Trafiłam na ciekawą osobę – Agata Strzyżewska , która prowadzi szkołę słuchania głosu Boga. Tu jest wywiad z nią jak z osoby całkiem niewierzącej stała się apostołką słuchania głosu Boga we wszystkim, co ją otacza, a także w snach:
https://youtu.be/-moianJD65E?si=0iS9VFTf1S2-w9HY
A tu jest link do szkoły :
https://agatastrzyzewska.com/szkola-sluchania-boga-2/
W poniedziałek 5 lutego zaczyna się kolejna edycja, jak zwykle bezpłatna i bardzo intensywna o godz. 20 przez 4 dni. Zapisałam się i syna namówię. Myślę, że to będzie ciekawe doświadczenie:)
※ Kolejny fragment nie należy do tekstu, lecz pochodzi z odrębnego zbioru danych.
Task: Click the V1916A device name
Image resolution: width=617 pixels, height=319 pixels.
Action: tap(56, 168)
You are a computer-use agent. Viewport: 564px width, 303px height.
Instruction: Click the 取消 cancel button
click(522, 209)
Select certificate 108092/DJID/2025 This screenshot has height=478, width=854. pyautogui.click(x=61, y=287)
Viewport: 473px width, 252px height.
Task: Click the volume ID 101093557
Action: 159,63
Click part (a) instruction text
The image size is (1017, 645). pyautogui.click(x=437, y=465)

Zawsze jestem ostrożna i tak ostrożnie wszystko badam i rozeznaje .
https://agatastrzyzewska.com/o-mnie/
No ale , jeśli się szuka swojego miejsca to można i tak . Ja boje się takich nauk od osób świeckich .
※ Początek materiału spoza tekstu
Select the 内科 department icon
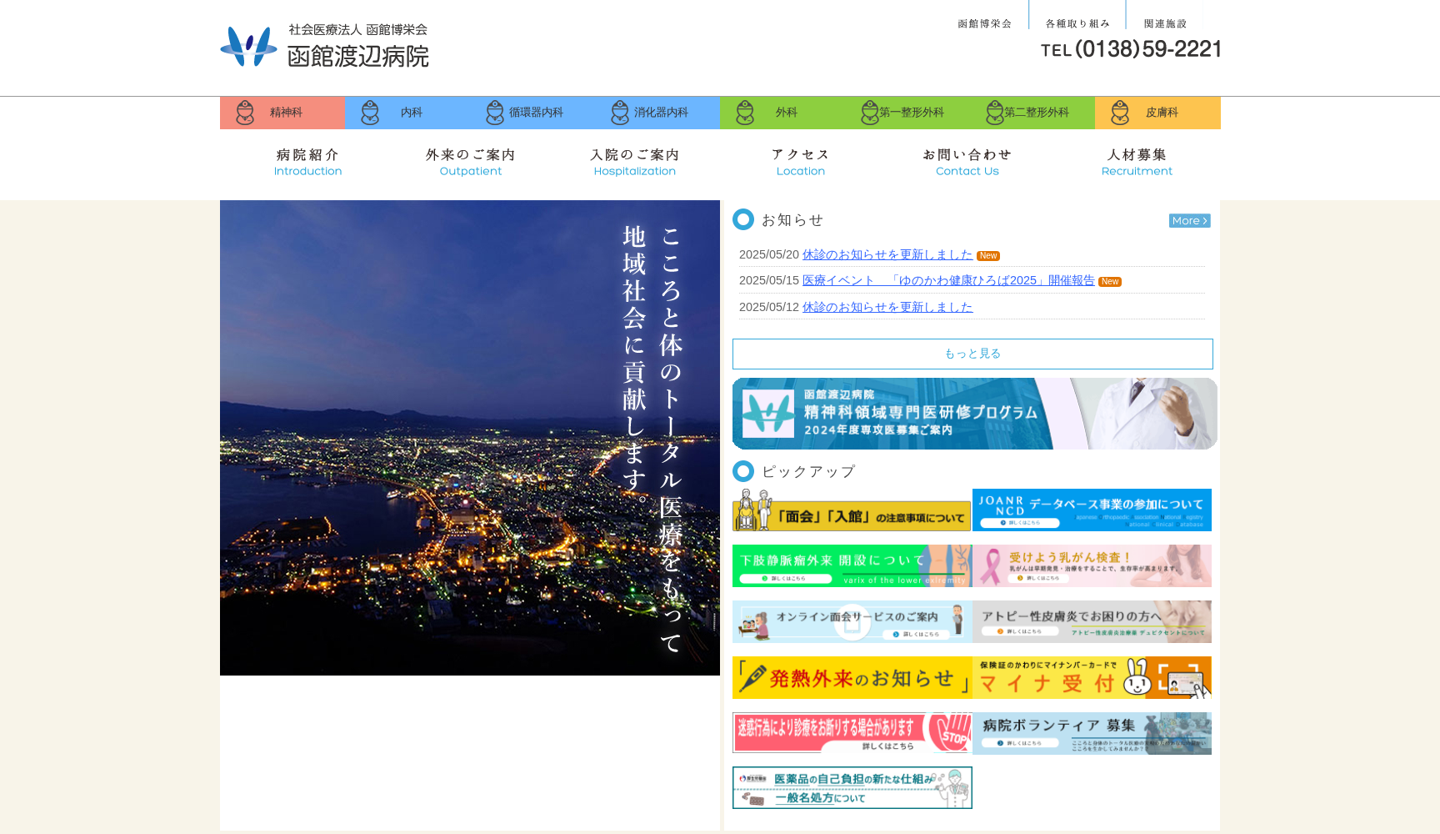 [371, 113]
8 lat temu ta Pani z mężem założyła swój kościół .
Ja tam wolę stary sprawdzony Święty Kościół Katolicki .
Doświadczenie może ciekawe .Ale ryzyko też duże .
Przepraszam chyba mnie nie zapisało .
Aga to pisze ja Anie .
A jutro kolejne święto Maryjne i kolejna asteroida w naszym układzie blisko Ziemi.
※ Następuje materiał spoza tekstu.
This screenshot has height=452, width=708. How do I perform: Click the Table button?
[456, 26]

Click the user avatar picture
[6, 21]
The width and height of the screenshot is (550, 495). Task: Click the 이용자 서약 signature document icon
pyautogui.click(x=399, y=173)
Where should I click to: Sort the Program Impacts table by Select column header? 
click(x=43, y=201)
Kiedyś się czekało na to potencjalne zdarzenie, na ten kolejny dzień Maryi. A teraz nie wiadomo już czy się cieszyć, że to kiedyś nastąpi czy lepiej żyć sobie w spokoju i mozolnie piąć ku Górze.
Zapasy mole zjadły, czekolady przeterminowane, mięso wyjedzone z zamrażalnika, robaki świetnie się prokreują w białym pyle mąki. Trzeba ją przez sitko żeby larwy oddzielić i przypadkowo nie upiec choć w tylu stopniach nic z nich nie zostanie.
Kilka opakowań papieru toaletowego się ostało.
Chyba przyszło takie zobojętnienie na tę presję zabezpieczenia. Takie wyzbycie z entuzjazmu oczekiwania. Może o to Ojcu chodziło żeby podejść do tego bez większych emocji. Może nas sprawdzał czy mu ufamy, że to On do nas mówi.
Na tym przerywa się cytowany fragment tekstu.